10年前に『府中ビエンナーレ』という展覧会が開催されていたのだが、 時期的にも内容的にもそれを承けているかのような内容の展覧会。 1990年代以降に活動を始めたような比較的若い世代の作家のグループ展だ。 Fluxus の 塩見 允枝子 の作品は展覧会の方向を示すような形で展示されていたが、 強い方向性はそれほど感じなかった。 以前にも観たことのある作家が半数近くを占めていたせいもあると思うが、 2000年代以降の流行との距離を置いた感もあって、 とても良かったという程でも無いのだが、観ていてそれなりにしっくりくる展覧会だった。

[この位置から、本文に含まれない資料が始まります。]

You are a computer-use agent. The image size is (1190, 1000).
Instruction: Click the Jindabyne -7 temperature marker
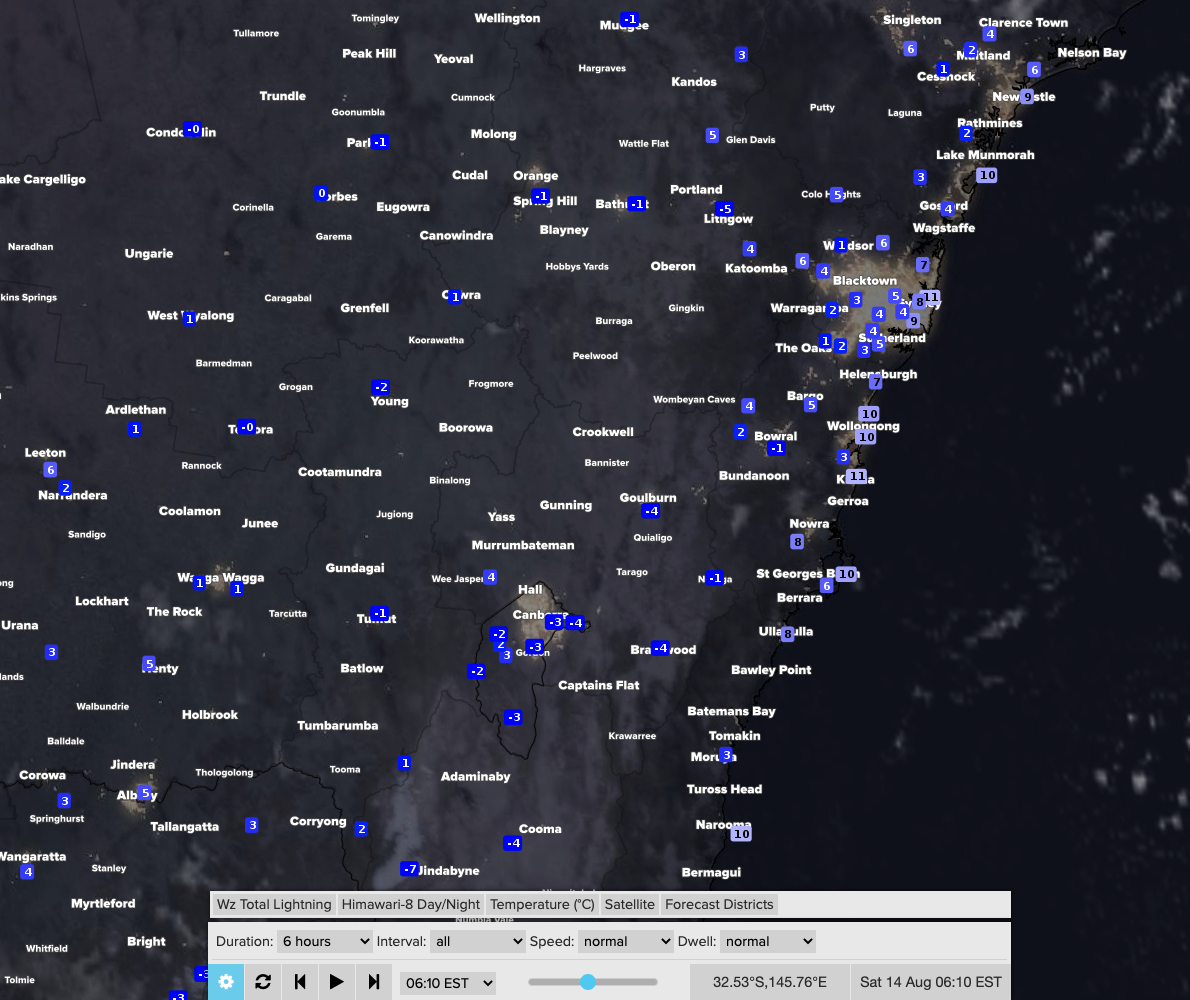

一番良かったのは、mamoru による、 日常の中の微かな音に耳を傾けさせるインストラクション付きのインスタレーション。 丸めた紙が水を吸って皺が伸びようとして立てる音、 氷が溶けて垂れる水滴が立てる音、 空のペットボトルが風を受けて立てる低い音、 そして、アルミのハンガーが風で揺れて触れ合う音、など。 思わず聴き入ってしまうところがあったし、 氷やハンガーやのインスタレーションでは、音だけでなく微かな動きも伴う所が良かった。

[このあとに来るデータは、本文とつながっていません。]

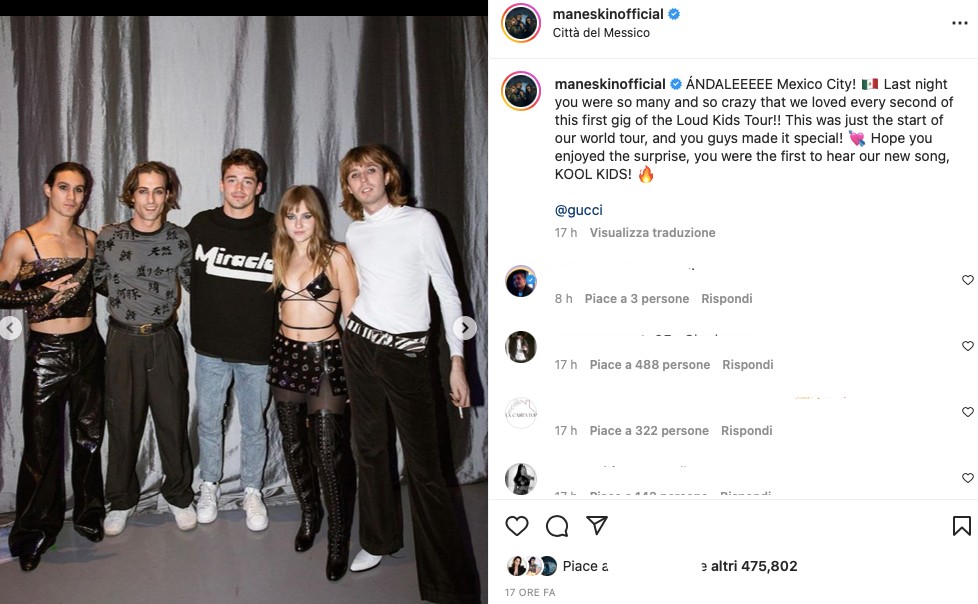Like the comment with 488 likes

coord(967,346)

三田村 光土里 は、以前に観た Art & Breakfast [レビュー] の延長とでもいうインスタレーション。 といっても、観客と朝食するという部分は感じられなかったのだが。 以前に観たときより、インスタレーションの合間に忍ばされている言葉に引っ掛かりを感じた。
斎藤 ちさと の「シリーズ気泡」は、以前に 『アーティスト・ファイル2010』で観たときは、 (よくある雨滴ごしの写真のヴァリエーションかな、という感じでピンとこなかった。 しかし、今回、気泡にピントが合った写真を見て、 気泡に小さく見える風景とピンぼけした背景の対比に気付いて、それが面白く感じられた。